WHAT THIS TASK INVOLVES
In the data below, the answer is the run of lines from the line containing "1000x738 pixels." through the line containing "The image size is (536, 580).", both included; print it exactly and nothing else.

----------

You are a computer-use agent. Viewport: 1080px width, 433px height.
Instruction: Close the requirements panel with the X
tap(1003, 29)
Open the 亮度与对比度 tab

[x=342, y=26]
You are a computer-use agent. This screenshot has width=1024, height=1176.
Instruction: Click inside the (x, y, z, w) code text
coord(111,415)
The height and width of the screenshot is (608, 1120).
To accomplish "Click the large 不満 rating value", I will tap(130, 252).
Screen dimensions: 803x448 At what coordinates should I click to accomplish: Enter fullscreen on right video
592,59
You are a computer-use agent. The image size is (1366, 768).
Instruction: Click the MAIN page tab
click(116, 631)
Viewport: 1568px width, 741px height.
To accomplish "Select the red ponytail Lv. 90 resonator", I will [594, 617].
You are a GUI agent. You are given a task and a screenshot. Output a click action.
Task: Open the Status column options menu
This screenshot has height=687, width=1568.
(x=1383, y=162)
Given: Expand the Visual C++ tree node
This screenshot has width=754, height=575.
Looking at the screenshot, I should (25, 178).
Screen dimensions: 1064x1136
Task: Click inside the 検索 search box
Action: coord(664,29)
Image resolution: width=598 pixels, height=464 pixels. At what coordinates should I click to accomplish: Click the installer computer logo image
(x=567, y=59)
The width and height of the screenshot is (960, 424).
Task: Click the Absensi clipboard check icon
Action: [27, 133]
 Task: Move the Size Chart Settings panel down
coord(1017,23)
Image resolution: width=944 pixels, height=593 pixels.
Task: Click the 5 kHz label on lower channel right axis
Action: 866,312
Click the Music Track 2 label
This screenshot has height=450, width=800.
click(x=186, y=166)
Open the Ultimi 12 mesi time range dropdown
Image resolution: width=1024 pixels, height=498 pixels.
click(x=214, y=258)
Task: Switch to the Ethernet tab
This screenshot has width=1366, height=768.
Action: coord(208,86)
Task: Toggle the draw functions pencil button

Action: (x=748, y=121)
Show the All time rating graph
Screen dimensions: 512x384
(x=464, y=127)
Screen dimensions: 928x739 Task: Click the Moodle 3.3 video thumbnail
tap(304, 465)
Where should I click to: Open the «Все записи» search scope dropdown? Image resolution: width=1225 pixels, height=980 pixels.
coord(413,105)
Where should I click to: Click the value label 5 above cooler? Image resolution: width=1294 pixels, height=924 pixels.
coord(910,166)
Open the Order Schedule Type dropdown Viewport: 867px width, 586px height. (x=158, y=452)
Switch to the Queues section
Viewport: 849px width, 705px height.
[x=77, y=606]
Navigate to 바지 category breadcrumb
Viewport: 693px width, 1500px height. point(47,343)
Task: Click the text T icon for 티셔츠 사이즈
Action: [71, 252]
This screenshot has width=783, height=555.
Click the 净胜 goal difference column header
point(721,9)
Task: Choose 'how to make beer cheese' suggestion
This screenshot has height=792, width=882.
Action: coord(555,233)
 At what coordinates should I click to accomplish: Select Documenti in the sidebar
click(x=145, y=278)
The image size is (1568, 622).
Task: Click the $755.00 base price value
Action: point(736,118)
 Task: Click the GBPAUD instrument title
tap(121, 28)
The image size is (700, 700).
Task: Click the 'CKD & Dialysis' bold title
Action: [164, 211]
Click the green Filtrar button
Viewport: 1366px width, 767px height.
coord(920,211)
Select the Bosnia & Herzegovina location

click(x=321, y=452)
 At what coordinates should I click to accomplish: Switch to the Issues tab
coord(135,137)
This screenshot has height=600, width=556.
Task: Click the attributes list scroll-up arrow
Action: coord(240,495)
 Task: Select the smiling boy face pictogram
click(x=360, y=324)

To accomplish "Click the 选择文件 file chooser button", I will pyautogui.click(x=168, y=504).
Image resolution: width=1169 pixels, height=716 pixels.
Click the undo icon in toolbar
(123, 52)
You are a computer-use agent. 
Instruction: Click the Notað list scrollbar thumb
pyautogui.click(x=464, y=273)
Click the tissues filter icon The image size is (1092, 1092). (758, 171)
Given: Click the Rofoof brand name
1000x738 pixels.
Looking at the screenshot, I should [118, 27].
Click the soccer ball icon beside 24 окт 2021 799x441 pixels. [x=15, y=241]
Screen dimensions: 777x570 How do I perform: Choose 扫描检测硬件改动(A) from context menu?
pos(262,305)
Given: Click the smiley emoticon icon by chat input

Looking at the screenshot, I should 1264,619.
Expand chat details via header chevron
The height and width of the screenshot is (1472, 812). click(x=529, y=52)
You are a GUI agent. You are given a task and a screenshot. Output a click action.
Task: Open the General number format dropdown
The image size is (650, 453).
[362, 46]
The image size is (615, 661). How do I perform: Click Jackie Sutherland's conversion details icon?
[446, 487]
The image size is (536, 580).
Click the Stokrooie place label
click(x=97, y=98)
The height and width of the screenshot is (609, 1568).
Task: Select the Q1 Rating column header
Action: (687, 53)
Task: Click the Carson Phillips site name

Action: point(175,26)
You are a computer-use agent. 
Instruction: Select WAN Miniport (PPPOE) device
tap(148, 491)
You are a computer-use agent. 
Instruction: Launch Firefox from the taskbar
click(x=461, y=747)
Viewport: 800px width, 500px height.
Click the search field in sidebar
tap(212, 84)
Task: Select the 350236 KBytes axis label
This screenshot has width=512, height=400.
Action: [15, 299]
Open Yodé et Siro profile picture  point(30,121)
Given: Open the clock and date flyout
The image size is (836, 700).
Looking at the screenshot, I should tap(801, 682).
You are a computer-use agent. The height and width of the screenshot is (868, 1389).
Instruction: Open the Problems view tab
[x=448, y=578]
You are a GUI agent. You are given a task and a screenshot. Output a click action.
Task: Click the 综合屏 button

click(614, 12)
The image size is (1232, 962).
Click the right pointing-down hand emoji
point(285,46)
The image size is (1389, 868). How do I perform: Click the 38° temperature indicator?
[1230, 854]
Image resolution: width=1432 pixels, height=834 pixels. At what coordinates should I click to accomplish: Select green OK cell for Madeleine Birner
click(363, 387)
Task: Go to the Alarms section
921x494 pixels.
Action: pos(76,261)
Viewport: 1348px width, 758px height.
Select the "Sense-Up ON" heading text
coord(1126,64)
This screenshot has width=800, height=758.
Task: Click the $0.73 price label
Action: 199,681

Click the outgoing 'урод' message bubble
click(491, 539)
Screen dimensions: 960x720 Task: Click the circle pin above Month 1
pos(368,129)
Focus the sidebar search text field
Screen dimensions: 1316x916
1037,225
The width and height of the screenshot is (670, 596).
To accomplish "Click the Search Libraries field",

----------

RESULT OF THIS EXERCISE
1000x738 pixels.
Looking at the screenshot, I should [118, 27].
Click the soccer ball icon beside 24 окт 2021 799x441 pixels. [x=15, y=241]
Screen dimensions: 777x570 How do I perform: Choose 扫描检测硬件改动(A) from context menu?
pos(262,305)
Given: Click the smiley emoticon icon by chat input

Looking at the screenshot, I should 1264,619.
Expand chat details via header chevron
The height and width of the screenshot is (1472, 812). click(x=529, y=52)
You are a GUI agent. You are given a task and a screenshot. Output a click action.
Task: Open the General number format dropdown
The image size is (650, 453).
[362, 46]
The image size is (615, 661). How do I perform: Click Jackie Sutherland's conversion details icon?
[446, 487]
The image size is (536, 580).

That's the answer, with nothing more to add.